A new study finds that care for low back pain initiated with a doctor of
chiropractic (DC) saves 40 percent on health care costs when compared
with care initiated through a medical doctor (MD), the American
Chiropractic Association (ACA) announced today. The study, featuring
data from 85,000 Blue Cross Blue Shield beneficiaries, concludes that
insurance companies that restrict access to chiropractic care for low
back pain treatment may inadvertently pay more for care than they would
if they removed such restrictions.
Low back pain is a significant public health problem. Up to 85 percent
of Americans have back pain at some point in their lives. In addition to
its negative effects on employee productivity, back pain treatment
accounts for about $50 billion annually in health care costs—making it
one of the top 10 most costly conditions treated in the United States.

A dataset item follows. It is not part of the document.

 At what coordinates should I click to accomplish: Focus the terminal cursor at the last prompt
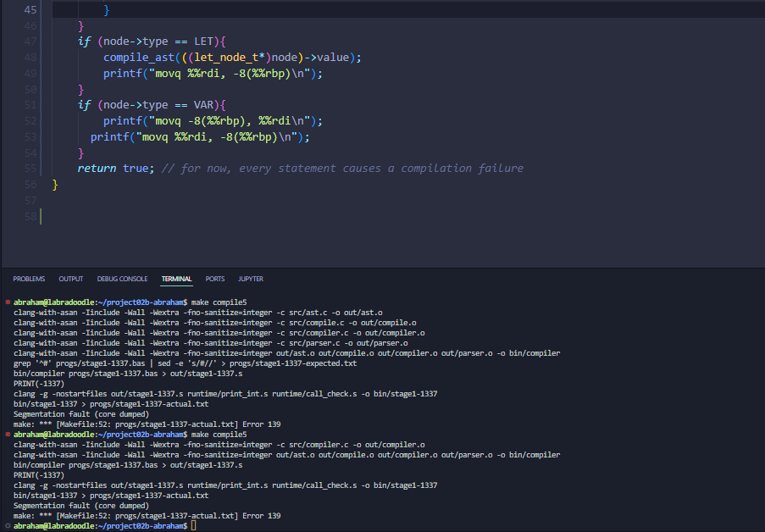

Published in the Journal of Manipulative and Physiological Therapeutics
(JMPT), the new study, “Cost of Care for Common Back Pain Conditions
Initiated With Chiropractic Doctor vs. Medical Doctor/Doctor of
Osteopathy as First Physician: Experience of One Tennessee-Based General
Health Insurer,” looked at Blue Cross Blue Shield of Tennessee’s
intermediate and large group fully insured population over a two-year
span. The insured study population had open access to MDs and DCs
through self-referral, and there were no limits applied to the number of
MD/DC visits allowed and no differences in co-pays.
Results show that paid costs for episodes of care initiated by a DC were
almost 40 percent less than care initiated through an MD. After
risk-adjusting each patient’s costs, researchers still found significant
savings in the chiropractic group. They estimated that allowing
DC-initiated episodes of care would have led to an annual cost savings
of $2.3 million for BCBS of Tennessee.